En los países industrializados, por lo menos la mitad de los graduados de la escuela secundaria van a community colleges o instituciones similares, especialmente los estudiantes adultos y aquellos con menos recursos que ya forman parte de la fuerza laboral. Esas instituciones a menudo trabajan en estrecho contacto con el sector privado. En su cuerpo directivo suele haber empresarios locales y representantes gubernamentales. Sus programas de estudios suelen ser concebidos para satisfacer los requisitos del mercado laboral. En algunos casos estas casas de estudio están ubicadas cerca de las empresas donde eventualmente trabajarán sus graduados.

No obstante, el financiamiento aparece como un problema en los países latinoamericanos que tratan de desarrollar esas instituciones. Tradicionalmente, los community colleges son entidades públicas solventadas con una mezcla de subsidios provinciales y municipales y aranceles de alumnos. Pero en América Latina esa combinación aún es difícil de lograr.

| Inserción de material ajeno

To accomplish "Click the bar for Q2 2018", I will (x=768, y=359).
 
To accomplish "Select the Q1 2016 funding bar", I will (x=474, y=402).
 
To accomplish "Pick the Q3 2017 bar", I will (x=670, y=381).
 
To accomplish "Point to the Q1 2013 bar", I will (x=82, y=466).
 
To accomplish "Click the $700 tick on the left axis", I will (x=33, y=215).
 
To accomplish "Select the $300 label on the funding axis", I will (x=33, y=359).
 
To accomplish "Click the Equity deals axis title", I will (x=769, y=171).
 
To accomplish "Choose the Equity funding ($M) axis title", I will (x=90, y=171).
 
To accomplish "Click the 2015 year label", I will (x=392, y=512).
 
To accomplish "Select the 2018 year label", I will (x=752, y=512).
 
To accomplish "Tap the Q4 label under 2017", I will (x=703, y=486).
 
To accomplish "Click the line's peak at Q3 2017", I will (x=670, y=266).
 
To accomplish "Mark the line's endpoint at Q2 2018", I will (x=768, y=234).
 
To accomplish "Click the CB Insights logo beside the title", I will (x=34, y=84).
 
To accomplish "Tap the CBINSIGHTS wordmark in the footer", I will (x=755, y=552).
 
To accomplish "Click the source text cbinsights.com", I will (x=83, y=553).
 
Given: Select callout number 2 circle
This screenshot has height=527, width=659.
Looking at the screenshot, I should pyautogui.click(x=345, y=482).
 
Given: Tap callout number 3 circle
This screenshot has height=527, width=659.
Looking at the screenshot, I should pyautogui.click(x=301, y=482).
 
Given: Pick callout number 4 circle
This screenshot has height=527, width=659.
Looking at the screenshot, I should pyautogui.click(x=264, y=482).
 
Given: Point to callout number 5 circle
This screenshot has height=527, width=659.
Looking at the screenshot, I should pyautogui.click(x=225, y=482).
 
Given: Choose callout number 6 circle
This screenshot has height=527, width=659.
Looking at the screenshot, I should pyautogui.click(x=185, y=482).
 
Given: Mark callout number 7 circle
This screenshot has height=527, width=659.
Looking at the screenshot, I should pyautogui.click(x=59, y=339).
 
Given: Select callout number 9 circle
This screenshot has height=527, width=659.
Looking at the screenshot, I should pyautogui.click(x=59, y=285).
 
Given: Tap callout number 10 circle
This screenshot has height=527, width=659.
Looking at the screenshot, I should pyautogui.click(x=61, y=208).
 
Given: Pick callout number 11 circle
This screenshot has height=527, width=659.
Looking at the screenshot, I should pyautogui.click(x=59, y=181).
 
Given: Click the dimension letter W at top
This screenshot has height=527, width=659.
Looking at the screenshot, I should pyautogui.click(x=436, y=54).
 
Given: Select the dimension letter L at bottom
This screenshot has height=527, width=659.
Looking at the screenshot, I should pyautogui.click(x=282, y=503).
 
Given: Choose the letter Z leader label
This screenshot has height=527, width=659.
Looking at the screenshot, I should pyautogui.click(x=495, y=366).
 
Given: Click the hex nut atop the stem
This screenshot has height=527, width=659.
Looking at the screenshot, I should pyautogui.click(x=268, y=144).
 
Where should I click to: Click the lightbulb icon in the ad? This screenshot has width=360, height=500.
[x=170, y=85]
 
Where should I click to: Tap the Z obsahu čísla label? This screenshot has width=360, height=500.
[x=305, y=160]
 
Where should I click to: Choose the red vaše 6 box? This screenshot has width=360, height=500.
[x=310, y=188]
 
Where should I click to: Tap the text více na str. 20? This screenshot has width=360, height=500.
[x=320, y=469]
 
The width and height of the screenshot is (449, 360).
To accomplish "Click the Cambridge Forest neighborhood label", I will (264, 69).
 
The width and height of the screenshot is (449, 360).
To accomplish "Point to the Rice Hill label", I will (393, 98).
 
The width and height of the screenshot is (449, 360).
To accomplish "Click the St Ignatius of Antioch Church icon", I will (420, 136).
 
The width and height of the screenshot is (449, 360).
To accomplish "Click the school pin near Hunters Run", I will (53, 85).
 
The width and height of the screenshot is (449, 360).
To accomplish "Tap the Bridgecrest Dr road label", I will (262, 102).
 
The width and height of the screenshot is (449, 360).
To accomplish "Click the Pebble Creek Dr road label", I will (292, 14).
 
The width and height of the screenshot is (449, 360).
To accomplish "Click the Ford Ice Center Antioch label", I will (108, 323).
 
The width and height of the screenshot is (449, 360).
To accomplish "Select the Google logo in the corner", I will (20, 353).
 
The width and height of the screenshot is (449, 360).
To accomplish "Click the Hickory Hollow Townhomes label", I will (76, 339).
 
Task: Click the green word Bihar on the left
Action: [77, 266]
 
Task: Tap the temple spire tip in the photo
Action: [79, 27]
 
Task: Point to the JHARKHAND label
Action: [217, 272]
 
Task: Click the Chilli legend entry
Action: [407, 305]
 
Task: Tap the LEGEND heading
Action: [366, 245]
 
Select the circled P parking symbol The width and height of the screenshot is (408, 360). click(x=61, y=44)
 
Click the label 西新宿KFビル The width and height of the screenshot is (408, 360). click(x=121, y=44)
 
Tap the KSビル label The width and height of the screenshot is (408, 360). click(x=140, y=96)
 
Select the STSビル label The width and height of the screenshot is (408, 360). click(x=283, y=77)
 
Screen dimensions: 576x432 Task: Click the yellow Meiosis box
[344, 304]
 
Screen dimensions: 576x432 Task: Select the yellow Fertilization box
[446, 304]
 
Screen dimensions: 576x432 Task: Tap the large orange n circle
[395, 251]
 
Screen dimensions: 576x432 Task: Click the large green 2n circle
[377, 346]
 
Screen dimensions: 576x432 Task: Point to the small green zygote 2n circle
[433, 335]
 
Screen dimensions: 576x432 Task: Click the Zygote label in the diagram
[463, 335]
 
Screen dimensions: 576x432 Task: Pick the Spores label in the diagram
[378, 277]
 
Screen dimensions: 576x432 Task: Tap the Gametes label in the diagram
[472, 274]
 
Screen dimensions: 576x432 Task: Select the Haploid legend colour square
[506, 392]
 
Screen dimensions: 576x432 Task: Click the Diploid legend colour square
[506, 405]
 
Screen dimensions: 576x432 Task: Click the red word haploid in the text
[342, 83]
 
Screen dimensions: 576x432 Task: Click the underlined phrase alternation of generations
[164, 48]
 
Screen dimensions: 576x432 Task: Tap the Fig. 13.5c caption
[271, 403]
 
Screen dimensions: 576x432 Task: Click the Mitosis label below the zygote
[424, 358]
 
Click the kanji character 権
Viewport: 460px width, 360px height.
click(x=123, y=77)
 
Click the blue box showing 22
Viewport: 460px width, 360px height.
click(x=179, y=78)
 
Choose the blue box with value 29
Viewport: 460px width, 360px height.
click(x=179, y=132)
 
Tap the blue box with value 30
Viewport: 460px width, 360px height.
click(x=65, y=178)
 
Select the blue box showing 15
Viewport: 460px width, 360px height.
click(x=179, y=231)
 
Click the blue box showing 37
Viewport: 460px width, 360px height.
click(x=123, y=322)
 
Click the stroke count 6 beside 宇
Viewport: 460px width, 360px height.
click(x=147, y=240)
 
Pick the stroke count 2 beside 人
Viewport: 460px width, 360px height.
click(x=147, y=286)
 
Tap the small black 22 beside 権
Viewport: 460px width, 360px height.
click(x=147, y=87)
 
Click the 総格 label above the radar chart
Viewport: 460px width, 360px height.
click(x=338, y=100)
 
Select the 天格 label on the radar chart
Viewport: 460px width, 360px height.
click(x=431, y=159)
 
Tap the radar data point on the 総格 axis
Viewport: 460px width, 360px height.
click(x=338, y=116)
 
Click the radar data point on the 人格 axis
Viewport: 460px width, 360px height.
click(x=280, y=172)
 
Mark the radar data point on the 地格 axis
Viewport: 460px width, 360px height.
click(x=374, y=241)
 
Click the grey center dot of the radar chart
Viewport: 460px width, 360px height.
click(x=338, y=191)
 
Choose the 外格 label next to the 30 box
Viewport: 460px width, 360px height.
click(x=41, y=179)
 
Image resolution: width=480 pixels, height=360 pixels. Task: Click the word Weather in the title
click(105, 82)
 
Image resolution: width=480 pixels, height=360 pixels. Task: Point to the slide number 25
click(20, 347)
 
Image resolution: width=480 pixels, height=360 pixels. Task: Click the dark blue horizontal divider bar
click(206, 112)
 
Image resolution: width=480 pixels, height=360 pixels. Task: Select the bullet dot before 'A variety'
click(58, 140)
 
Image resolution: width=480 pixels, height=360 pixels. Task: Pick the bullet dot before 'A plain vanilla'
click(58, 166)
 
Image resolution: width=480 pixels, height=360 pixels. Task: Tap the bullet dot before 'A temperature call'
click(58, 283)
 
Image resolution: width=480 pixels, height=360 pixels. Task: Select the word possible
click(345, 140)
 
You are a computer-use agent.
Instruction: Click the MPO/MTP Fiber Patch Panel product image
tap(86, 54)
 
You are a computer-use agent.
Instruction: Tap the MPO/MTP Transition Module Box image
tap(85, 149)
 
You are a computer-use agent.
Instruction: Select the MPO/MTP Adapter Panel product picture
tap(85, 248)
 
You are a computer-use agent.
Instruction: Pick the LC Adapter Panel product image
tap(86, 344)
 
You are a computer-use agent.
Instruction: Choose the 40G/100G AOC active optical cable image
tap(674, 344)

¿Será que esa disyuntiva financiera obligará a América Latina a ignorar una tendencia crecientemente popular? Claramente, la admisión masiva en universidades tradicionales con largas carreras académicas no ha sido la solución para aquellos estudiantes que deben adquirir rápidamente los conocimientos prácticos que les permitan tener éxito en el mercado laboral. En contraste, los cursos breves orientados a un empleo parecen una opción razonable y una inversión más atinada de los escasos recursos públicos. Como apunta Castro, aunque la idiosincrasia política y cultural de la región pueda impedirle replicar cada uno de los aspectos del modelo de los community colleges, los vientos parecen soplar en esa dirección.

Los sitios de Internet de UNAM, UBA, Universidade de Campinas e ITESM se encuentran en www.UNAM.mx; www.UBA.ar; www.unicamp.br y www.sistema.itesm.mx.